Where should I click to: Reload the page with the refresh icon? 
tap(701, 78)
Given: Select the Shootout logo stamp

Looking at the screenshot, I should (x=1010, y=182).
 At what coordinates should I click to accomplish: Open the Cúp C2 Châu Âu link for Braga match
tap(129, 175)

* [GIVEN INSTRUCTION] Swap every "click" in the listing above for "press", and leave everything else unchanged.

* [RESPONSE BELOW]
Where should I press to: Reload the page with the refresh icon? 
tap(701, 78)
Given: Select the Shootout logo stamp

Looking at the screenshot, I should (x=1010, y=182).
 At what coordinates should I press to accomplish: Open the Cúp C2 Châu Âu link for Braga match
tap(129, 175)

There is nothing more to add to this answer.